Screenshot from "Prisoner of Benda" episode of Futurama
This was suggested by Radovan Marcus, thanks a lot!
One of episodes of Futurama series is about Professor inventing personality-swapping machine - if two people use it, then their minds are exchanged and they can have fun wandering around in other one's body. However it soon appears, if people want to exchange back, machine woudn't work for the same pair of bodies.
This makes problem of returning personalities to their bodies somewhat complicated. It seems, however, that in general case it could be solved if we use two additional persons temporarily.
Problem Statement
We are given a set of several people, denoted with letters starting with A. They have exchanged personalities and we know
the sequence of exchanges, like A-B, D-C etc (here letters refer to bodies, i.e. bodies A and B exchange
personalities they contain, whatever these personalities are).

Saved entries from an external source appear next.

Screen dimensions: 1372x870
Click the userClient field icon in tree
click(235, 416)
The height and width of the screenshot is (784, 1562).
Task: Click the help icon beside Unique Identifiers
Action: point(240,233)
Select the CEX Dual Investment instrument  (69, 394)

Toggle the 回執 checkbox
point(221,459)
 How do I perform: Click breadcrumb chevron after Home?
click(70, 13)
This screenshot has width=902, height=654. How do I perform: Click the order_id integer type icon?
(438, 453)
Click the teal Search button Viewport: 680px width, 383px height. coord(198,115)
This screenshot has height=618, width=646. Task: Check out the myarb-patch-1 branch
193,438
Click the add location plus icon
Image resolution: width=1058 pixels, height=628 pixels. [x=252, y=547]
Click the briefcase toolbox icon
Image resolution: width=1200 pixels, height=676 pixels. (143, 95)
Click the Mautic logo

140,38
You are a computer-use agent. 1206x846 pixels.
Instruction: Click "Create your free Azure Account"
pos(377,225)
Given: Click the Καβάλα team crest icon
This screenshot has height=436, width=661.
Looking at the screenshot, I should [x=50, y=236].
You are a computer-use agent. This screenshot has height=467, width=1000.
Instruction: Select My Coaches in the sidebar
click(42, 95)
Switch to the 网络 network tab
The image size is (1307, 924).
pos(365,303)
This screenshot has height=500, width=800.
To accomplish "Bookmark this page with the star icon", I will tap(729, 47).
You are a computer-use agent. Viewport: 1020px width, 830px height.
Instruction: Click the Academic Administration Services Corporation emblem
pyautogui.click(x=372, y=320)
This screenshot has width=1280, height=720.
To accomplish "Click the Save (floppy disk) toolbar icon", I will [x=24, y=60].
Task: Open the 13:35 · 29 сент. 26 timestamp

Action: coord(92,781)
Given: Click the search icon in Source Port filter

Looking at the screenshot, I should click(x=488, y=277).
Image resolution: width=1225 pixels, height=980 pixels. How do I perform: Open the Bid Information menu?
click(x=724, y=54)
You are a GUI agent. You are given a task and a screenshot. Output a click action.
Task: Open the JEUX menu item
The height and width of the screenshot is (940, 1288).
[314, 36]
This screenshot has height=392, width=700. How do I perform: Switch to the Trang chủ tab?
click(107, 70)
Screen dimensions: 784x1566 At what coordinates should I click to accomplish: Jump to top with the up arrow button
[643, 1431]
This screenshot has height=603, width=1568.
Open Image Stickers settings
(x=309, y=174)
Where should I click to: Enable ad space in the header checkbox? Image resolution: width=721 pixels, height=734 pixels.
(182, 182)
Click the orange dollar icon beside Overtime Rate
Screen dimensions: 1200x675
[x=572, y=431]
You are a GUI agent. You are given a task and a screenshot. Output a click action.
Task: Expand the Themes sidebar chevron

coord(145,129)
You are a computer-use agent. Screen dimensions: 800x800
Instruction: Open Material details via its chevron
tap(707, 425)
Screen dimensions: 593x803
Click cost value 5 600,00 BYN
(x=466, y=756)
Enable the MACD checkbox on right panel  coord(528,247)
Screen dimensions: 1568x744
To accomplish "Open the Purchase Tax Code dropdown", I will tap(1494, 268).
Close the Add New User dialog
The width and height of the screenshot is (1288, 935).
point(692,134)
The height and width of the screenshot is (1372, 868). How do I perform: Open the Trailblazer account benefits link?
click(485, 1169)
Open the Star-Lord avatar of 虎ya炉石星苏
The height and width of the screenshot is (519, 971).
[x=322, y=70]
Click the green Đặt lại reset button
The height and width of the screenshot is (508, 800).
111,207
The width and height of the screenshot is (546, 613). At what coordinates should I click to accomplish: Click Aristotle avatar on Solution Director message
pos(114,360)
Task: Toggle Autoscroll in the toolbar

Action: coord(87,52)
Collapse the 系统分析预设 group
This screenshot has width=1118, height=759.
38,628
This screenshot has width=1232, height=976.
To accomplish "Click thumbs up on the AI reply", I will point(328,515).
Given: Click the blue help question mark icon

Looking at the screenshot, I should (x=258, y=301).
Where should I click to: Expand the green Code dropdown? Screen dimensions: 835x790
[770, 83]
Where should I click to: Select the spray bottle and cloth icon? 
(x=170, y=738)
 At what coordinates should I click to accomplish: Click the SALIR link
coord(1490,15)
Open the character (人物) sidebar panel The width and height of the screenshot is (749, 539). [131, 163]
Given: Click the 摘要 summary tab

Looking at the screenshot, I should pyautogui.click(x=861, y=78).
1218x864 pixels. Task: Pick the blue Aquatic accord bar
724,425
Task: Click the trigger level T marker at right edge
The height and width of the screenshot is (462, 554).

To return all their personalities to the proper bodies we
now need another sequence of exchanges and (most probably) we need two additional people,
(let's call them X and Y) temporarily.
As a result, every person should have his/her "self" back in his/her own body. Don't forget X and Y of course
- don't leave them swapped :)
Input and Output
Input data will contain number of people N and number of swaps S in the first line. (and N is always
small enough so that people "names" won't reach X and Y)
Next line describes swap order - each consisting of two letters separated with dash;
swapping pairs themselves are separated by space.
Answer should have another sequence of personality swaps in the same format. There should be no same swaps
in both sequences, and as result all personalities should be restored to respective bodies!
Example:
input data:
4 2
A-B C-D
answer:
B-D A-C D-A C-B
Note: supposing, that people's "souls" (i.e. personalities) are labeled with small letters a b c d (while
capital letters mark the bodies), we have, after first sequence of swaps (given as input) situation described by
A:b B:a C:d D:c. The next 4 swaps from the answer allow us to return to
A:a B:b C:c D:d, even without using X and Y persons (but it was just luck).